» Work required
Reproduce every one of the records below word for word, without changing anything.

___ Records to use

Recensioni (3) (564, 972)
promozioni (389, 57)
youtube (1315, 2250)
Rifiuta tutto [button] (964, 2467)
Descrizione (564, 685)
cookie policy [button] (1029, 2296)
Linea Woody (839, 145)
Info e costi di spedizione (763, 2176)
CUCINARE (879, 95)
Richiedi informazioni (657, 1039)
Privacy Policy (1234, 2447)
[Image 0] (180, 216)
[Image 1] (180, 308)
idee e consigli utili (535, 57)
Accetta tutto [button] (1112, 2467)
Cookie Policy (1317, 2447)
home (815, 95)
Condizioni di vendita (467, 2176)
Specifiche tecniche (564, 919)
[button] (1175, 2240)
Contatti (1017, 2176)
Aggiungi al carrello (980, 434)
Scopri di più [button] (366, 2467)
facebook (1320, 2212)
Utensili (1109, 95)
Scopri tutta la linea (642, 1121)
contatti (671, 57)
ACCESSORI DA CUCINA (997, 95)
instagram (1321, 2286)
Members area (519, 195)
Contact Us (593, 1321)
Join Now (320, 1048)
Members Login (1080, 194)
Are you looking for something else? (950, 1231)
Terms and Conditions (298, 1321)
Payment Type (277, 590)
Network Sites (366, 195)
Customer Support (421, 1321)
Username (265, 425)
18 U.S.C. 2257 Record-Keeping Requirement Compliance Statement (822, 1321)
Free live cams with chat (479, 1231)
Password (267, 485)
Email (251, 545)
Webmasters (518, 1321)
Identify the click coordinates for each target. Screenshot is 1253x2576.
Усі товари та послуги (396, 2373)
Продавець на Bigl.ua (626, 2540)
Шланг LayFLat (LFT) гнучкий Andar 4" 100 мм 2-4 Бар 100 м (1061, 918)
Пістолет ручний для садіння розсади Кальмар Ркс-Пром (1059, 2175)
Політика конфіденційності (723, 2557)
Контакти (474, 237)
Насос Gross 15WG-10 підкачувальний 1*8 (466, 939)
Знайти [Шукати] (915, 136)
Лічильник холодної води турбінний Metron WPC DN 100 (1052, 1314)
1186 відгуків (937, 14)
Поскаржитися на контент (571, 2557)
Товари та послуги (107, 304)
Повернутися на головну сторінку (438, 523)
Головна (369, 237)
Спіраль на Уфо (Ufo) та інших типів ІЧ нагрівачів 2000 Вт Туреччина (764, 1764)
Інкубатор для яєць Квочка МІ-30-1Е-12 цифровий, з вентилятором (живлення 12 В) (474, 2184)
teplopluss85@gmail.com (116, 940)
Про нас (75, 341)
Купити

______

» Solved problem
Recensioni (3) (564, 972)
promozioni (389, 57)
youtube (1315, 2250)
Rifiuta tutto [button] (964, 2467)
Descrizione (564, 685)
cookie policy [button] (1029, 2296)
Linea Woody (839, 145)
Info e costi di spedizione (763, 2176)
CUCINARE (879, 95)
Richiedi informazioni (657, 1039)
Privacy Policy (1234, 2447)
[Image 0] (180, 216)
[Image 1] (180, 308)
idee e consigli utili (535, 57)
Accetta tutto [button] (1112, 2467)
Cookie Policy (1317, 2447)
home (815, 95)
Condizioni di vendita (467, 2176)
Specifiche tecniche (564, 919)
[button] (1175, 2240)
Contatti (1017, 2176)
Aggiungi al carrello (980, 434)
Scopri di più [button] (366, 2467)
facebook (1320, 2212)
Utensili (1109, 95)
Scopri tutta la linea (642, 1121)
contatti (671, 57)
ACCESSORI DA CUCINA (997, 95)
instagram (1321, 2286)
Members area (519, 195)
Contact Us (593, 1321)
Join Now (320, 1048)
Members Login (1080, 194)
Are you looking for something else? (950, 1231)
Terms and Conditions (298, 1321)
Payment Type (277, 590)
Network Sites (366, 195)
Customer Support (421, 1321)
Username (265, 425)
18 U.S.C. 2257 Record-Keeping Requirement Compliance Statement (822, 1321)
Free live cams with chat (479, 1231)
Password (267, 485)
Email (251, 545)
Webmasters (518, 1321)
Identify the click coordinates for each target. Screenshot is 1253x2576.
Усі товари та послуги (396, 2373)
Продавець на Bigl.ua (626, 2540)
Шланг LayFLat (LFT) гнучкий Andar 4" 100 мм 2-4 Бар 100 м (1061, 918)
Пістолет ручний для садіння розсади Кальмар Ркс-Пром (1059, 2175)
Політика конфіденційності (723, 2557)
Контакти (474, 237)
Насос Gross 15WG-10 підкачувальний 1*8 (466, 939)
Знайти [Шукати] (915, 136)
Лічильник холодної води турбінний Metron WPC DN 100 (1052, 1314)
1186 відгуків (937, 14)
Поскаржитися на контент (571, 2557)
Товари та послуги (107, 304)
Повернутися на головну сторінку (438, 523)
Головна (369, 237)
Спіраль на Уфо (Ufo) та інших типів ІЧ нагрівачів 2000 Вт Туреччина (764, 1764)
Інкубатор для яєць Квочка МІ-30-1Е-12 цифровий, з вентилятором (живлення 12 В) (474, 2184)
teplopluss85@gmail.com (116, 940)
Про нас (75, 341)
Купити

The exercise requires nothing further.